• [Reading passage]:
<<<<
50 years on, Selma sees another rights battle

Fifty years after protesters clashed with police on their steps, some Alabama courthouses are once again contested territory in a federal-state dispute over same-sex marriages.

But in the city made world famous by civil rights bloodshed, all was quiet last week at the Dallas County Court House. While there was celebration and controversy in Montgomery and Mobile, the probate judge in Selma quietly decided to allow a license to any same-sex couple that wanted one, despite his moral qualms.

At week’s end, Judge Kimbrough Ballard had yet to issue a license to two gay men or two lesbians.

“I know for a fact we probably have some, but they probably just decided to stay in the closet,” Ballard said. “Or to go to Montgomery.”
>>>>
Entries for locating words and elements
<<<<
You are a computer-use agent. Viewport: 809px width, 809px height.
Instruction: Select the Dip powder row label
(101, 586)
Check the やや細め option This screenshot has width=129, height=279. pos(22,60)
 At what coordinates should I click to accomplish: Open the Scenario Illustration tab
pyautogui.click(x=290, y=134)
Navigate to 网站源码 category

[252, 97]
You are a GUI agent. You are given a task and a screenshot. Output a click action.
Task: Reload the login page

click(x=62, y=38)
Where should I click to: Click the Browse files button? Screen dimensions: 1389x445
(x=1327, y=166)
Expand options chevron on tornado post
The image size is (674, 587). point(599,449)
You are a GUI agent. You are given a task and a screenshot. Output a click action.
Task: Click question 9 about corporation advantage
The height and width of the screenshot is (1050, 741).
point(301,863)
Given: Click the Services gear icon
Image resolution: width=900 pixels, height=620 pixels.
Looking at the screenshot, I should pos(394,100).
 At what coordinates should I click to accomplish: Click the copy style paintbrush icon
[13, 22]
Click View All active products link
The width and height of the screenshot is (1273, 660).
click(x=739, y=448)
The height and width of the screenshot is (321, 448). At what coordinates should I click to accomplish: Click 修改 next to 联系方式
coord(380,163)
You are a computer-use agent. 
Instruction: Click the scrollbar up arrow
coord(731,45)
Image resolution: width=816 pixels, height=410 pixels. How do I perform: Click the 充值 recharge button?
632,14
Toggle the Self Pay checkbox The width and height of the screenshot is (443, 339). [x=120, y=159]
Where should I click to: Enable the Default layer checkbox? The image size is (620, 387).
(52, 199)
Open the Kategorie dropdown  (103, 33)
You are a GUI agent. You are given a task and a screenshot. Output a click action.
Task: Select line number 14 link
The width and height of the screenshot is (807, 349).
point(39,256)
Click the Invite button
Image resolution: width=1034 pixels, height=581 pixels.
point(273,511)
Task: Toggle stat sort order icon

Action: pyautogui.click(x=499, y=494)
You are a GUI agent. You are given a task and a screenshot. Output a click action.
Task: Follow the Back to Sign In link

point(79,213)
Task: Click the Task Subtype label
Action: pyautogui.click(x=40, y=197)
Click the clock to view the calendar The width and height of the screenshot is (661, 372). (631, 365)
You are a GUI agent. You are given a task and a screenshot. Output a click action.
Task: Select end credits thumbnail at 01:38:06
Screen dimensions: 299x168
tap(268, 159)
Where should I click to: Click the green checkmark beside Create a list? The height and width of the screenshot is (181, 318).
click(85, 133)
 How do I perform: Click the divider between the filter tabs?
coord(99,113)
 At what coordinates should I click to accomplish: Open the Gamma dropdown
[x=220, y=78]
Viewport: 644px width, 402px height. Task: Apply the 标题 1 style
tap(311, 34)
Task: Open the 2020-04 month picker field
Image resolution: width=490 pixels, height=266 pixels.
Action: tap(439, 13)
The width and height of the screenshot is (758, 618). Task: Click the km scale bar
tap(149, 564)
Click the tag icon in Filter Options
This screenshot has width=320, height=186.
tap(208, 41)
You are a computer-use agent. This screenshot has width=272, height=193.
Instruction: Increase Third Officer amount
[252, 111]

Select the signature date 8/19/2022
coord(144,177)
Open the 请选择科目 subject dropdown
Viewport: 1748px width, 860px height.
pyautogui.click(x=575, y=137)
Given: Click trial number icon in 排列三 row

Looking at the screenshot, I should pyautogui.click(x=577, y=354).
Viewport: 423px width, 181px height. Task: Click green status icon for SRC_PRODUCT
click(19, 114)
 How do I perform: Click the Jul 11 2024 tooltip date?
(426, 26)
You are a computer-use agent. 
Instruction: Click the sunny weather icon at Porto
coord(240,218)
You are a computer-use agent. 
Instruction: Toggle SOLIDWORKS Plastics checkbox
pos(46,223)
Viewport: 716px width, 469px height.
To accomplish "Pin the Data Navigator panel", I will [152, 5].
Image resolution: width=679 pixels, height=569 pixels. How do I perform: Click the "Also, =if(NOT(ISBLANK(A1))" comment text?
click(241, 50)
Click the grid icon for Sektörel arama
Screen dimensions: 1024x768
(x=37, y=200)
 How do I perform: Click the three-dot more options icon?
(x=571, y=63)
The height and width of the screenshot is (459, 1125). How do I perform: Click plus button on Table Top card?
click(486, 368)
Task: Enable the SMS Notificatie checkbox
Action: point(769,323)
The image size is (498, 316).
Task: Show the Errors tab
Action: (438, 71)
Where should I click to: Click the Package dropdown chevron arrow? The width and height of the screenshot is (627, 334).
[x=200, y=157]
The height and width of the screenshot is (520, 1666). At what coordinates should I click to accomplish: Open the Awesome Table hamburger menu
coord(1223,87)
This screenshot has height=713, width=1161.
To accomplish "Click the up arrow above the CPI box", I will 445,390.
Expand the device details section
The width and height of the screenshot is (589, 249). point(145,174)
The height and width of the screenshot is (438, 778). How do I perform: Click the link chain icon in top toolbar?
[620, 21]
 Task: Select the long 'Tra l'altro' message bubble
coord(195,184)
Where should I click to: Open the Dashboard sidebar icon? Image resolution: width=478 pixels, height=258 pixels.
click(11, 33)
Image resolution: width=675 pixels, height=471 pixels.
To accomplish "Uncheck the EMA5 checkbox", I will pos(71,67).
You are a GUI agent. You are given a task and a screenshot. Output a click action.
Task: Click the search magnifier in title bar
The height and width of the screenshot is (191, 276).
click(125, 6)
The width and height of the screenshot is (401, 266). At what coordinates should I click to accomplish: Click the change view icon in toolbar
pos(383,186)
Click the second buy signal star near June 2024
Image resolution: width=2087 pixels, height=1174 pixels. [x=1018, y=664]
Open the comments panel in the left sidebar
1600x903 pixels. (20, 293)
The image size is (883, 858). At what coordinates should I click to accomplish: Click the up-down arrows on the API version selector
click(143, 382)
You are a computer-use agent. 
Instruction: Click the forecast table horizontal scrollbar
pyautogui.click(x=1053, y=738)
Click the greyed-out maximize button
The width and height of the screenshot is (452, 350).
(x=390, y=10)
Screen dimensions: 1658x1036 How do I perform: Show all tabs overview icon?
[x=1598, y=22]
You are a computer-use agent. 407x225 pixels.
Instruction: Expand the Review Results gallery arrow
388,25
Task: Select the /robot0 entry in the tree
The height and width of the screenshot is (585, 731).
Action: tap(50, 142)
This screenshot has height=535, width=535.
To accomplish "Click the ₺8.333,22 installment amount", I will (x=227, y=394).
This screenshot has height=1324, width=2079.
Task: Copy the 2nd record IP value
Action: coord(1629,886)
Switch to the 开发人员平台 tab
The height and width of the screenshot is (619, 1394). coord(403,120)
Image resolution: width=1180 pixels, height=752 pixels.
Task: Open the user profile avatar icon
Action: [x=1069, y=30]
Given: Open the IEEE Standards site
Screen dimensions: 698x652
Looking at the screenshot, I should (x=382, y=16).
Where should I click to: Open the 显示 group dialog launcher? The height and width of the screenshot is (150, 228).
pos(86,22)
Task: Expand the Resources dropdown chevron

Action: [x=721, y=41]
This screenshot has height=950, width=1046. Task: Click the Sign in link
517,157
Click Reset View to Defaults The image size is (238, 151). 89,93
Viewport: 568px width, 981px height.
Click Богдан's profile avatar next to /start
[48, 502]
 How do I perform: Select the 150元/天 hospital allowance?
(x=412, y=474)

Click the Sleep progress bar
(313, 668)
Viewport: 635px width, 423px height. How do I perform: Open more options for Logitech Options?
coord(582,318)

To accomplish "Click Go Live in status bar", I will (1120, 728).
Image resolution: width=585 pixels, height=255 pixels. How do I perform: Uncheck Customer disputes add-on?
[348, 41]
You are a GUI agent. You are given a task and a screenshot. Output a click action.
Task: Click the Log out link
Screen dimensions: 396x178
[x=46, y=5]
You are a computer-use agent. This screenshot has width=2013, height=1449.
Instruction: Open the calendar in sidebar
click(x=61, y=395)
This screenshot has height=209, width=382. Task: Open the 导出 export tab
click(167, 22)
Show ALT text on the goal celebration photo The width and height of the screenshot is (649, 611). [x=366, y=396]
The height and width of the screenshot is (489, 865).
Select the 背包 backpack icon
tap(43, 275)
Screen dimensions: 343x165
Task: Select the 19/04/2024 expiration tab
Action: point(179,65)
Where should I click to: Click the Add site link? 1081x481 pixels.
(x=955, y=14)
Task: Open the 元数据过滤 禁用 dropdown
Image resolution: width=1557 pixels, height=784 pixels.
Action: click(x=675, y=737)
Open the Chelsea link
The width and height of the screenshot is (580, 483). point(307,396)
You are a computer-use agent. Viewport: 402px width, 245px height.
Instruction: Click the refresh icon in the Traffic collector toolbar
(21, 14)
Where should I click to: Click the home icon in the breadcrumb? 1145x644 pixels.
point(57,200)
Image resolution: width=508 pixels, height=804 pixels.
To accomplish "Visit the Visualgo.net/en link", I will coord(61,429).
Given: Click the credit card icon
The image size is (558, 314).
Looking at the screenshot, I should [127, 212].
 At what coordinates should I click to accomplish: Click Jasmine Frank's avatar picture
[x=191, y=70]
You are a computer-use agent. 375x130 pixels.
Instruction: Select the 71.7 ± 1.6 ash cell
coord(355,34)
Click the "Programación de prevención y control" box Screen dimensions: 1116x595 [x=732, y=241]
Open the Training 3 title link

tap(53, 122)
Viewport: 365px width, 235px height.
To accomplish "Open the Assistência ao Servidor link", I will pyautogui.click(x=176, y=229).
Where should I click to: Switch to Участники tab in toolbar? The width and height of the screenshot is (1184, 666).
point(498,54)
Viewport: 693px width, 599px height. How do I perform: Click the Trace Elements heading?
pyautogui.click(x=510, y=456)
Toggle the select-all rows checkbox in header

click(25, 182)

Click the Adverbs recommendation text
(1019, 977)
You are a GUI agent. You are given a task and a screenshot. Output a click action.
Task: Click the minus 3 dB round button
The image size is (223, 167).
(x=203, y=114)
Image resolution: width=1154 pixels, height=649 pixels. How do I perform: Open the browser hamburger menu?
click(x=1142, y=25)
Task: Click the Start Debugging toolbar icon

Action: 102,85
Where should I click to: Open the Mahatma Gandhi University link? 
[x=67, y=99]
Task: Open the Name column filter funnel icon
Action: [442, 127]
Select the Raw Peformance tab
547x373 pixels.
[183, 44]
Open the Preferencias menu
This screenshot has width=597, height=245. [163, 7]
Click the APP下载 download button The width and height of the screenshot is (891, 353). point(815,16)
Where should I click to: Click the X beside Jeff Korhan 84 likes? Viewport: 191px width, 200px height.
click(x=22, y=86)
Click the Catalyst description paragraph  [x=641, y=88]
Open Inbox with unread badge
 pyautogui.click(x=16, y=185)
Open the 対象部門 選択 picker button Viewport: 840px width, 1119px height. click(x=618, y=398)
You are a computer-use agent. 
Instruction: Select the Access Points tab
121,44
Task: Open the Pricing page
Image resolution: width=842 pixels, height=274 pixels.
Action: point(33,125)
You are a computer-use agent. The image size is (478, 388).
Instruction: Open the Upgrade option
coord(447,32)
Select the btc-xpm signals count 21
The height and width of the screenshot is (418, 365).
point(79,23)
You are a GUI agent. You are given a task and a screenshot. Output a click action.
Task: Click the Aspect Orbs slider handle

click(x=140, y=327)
>>>>
• [Task directions]:
In the Selma article, how does Judge Kimbrough Ballard explain why he had not yet issued a license to a same-sex couple by week's end?

• [Exercise solution]:
Ballard says he is sure there are probably some same-sex couples in the area. He thinks they likely chose to stay in the closet or went to Montgomery for their licenses instead.